Тайком от мужа Пелагея продала свое обручальное кольцо, серьги и подвенечное платье, которые привезла за тысячи верст с Новгородчины в Зауралье и которые с тех пор хранила в сундуке. И все прикидывала, как по весне они купят телку – денег должно было хватить…
Теперь Василий часто ходил помогать куму Афанасию: срубы-то сложили, оставалось сделать выделку. Крышу закрыли берестой, прорубили окна, навесили двери. Надо было и печь глинобитную делать, но придавили морозы, и загодя заготовленная глина застыла; пришлось оставить дело до весны. Зато конюшня получилась на славу, и лошади стояли в тепле.
Афанасий посмеивался:
– В сильные-то морозы, когда в землянке холодно сделается, ночевать будем с лошадями в конюшне!
Но в землянке было всегда тепло. Сейчас, когда закончили строить дом, Афанасий в свою очередь стал помогать Василию, в свободное время приходил и Никита. Вскоре рядом с афанасьевым домом заблестел желтизной новых бревен сруб дома для Василия.
Перед самым Рождеством бабы затеяли топтать сукно. Анфиса позвала Пелагею, нагрели много воды, принесли корыто со скамеечками, как в лодке. Материю из шерсти, вытканную на прочной льняной основе, заваривали кипятком, потом, когда он остывал, садились в корыто лицом друг к дружке, и топтали ногами. Из лучшей поярковой шерсти получалось домотканое сукно. Что это было за сукно, судить не берусь, но за неимением лучшего шло за первый сорт. Из него шили праздничные кафтаны мужикам, и ни один жених не шел под венец без такого кафтана. Шерсть, которая похуже, шла на сермяги для повседневной носки весной и осенью. Сермяга была теплой и легкой, потому что на одном льняном подкладе.

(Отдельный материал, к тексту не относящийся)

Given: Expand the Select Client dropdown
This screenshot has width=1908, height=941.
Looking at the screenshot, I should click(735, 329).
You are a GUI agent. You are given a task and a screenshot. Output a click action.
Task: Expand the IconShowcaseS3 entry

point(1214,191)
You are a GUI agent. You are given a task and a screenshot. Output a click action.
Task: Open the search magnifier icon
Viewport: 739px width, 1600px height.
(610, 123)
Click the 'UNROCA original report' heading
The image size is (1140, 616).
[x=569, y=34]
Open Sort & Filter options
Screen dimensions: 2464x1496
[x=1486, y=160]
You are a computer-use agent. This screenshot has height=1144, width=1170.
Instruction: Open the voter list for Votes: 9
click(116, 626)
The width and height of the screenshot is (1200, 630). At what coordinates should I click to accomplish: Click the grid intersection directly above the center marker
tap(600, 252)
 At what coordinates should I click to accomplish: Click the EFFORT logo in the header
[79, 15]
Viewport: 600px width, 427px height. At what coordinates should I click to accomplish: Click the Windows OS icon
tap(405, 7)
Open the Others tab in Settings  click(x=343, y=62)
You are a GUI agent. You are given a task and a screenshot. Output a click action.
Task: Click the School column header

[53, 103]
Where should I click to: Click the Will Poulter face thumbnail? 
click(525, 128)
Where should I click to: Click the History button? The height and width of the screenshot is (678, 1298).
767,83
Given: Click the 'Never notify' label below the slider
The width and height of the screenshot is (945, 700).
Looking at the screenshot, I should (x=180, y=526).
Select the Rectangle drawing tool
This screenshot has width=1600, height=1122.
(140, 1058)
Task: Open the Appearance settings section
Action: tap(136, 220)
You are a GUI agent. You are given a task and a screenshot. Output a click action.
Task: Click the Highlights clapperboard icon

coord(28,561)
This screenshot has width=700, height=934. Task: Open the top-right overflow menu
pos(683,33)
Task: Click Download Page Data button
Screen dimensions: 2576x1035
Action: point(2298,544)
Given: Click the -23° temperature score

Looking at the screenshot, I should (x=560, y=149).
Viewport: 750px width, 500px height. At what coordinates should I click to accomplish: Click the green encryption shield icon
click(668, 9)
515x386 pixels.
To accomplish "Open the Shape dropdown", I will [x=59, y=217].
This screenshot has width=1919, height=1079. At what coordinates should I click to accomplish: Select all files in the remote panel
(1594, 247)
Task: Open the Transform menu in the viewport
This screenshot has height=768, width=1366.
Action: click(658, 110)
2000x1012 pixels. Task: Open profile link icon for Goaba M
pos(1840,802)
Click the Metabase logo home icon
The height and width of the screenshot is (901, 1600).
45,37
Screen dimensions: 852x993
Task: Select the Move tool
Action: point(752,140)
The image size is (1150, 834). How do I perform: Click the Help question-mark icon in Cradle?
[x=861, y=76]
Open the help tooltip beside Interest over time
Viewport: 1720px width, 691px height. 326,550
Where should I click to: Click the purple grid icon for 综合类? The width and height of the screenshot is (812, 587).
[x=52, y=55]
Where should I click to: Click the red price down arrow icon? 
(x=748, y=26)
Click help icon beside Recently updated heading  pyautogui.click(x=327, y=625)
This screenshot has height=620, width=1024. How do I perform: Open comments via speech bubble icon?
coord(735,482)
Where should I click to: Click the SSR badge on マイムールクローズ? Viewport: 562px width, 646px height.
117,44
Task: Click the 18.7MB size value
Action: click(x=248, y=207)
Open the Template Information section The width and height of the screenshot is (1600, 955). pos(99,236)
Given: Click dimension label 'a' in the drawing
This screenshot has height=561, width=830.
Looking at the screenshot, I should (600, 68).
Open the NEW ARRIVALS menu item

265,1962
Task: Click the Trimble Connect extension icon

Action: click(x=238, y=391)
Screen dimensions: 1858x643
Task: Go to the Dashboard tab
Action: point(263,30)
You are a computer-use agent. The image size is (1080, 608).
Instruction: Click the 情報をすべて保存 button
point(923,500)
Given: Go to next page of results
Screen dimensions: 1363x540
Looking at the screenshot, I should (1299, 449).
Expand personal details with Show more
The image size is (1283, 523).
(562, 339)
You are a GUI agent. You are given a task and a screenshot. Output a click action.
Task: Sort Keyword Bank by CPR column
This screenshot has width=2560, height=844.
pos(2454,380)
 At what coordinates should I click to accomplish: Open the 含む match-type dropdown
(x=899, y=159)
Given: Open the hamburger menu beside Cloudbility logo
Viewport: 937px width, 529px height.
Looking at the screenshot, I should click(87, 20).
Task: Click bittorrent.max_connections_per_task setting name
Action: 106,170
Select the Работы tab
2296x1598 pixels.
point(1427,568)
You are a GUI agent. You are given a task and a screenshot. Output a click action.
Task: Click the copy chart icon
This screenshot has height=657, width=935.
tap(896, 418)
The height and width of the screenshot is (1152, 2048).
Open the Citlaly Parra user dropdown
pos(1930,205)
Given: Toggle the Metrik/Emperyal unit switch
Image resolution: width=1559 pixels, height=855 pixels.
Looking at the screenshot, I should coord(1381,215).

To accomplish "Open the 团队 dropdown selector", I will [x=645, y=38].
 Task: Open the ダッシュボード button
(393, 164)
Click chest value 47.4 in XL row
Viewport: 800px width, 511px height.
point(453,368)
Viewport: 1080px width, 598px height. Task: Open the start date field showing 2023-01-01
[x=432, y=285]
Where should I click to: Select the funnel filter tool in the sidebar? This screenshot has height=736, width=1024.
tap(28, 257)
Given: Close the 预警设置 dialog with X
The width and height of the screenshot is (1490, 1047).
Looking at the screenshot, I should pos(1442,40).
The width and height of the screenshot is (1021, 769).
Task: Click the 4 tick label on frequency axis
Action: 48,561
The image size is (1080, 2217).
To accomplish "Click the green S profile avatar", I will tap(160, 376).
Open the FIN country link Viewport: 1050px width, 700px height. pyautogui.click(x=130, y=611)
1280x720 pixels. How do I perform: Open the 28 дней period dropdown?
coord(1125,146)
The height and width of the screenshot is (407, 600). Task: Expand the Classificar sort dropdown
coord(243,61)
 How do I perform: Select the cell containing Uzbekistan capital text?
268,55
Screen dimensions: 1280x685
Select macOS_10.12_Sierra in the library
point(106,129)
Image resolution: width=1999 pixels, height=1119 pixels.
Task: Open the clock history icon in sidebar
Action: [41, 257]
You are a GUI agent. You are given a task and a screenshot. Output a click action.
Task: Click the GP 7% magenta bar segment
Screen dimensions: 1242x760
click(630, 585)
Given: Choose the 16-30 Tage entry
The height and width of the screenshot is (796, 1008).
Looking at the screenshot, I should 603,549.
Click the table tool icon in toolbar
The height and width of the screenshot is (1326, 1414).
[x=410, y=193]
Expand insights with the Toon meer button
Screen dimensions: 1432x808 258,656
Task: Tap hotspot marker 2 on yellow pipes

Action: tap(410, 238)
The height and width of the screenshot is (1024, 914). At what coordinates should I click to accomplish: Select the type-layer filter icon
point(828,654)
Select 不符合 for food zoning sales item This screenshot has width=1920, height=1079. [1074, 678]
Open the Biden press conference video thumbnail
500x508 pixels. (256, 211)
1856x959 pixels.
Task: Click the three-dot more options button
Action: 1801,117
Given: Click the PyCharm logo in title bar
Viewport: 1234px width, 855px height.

Анфиса с Пелагеей взялись перед праздником за большую стирку. Притащили большую кадушку, сложили в нее на раз выстиранное белье, залили кипятком и добавили щелока*. По мере того, как вода начинала остывать, бросали в кадушку раскаленные камни – вода в кадушке снова бурлила. Кое-какое белье в корчаге ставили на ночь в печь, чтоб оно хорошенько пропарилось. За стиркой Анфиса все сетовала помогавшей ей Пелагее, будто оправдывалась:
– Нынче мы скота почти не кололи, так и помылья* в достатке взять неоткуда.
Одну работу сделали, а тут и другая приспела: к Рождеству принялись мыть в избе и малухе. Скоблили потолки и стены, мыли их с речным песком, пока все не заблестело чистотой. Накануне Рождества, в сочельник всего наварили-нажарили, наготовили стряпни.
Вот и светлый праздник Рождества настал. Спозаранку ребятишки уже бегают из дома в дом: поют, славят Рождество Христово. Славить умели с самого раннего детства, и кто лучше поет, тому и гостинцев хозяева больше дают.
Веселый праздник – Рождество! В народе говорят, что в эти дни "даже у воробья пиво". А пиво в каждом дому варили разных сортов: хмельное, "травянуху", а кроме того – брагу на меду.
В сочельник по обычаю каждый должен быть сыт. Наедались и напивались вволю все – и хозяева, и работники. Утром набожные зажиточные прядеинцы запрягали в кошевки лучших лошадей и ехали в Киргу, к церковной обедне. Оставшиеся в деревне прядеинцы проводили праздники, как кому любо, всяк веселился по-своему. Одни любили с песнями, хохотом и визгом кататься по деревенским улицам на лошадях. Даже те, у кого на дворе и была-то одна лошаденка да короб на дровнях, и то на Рождество выезжали кататься, правда, где-нибудь ближе к задворкам, чтобы не быть стоптанными тройками бешеных рысаков сельских богатеев.
Никита Шукшин запряг в кошевку Гнедка и повез кататься свою семью, следом на санях выехали Василий с Пелагеей.
Казалось, вся деревня вышла на улицы на рождественское гулянье, дома остались только совсем немощные старики и старухи. Девки и молодухи вытащили из заветных сундуков все самые лучшие свои наряды – бухарские, пуховые оренбургские и кашемировые, красные и желтые, с крупными цветами шали. Везде и всюду слышались песни, смех, сыпались шутки-прибаутки, бегали ряженые: кто маску нацепил и татарином обрядился, кто в цыгана превратился, а кто так лицо себе печной сажей вымазал, что его и родная мать, пожалуй, не узнала бы…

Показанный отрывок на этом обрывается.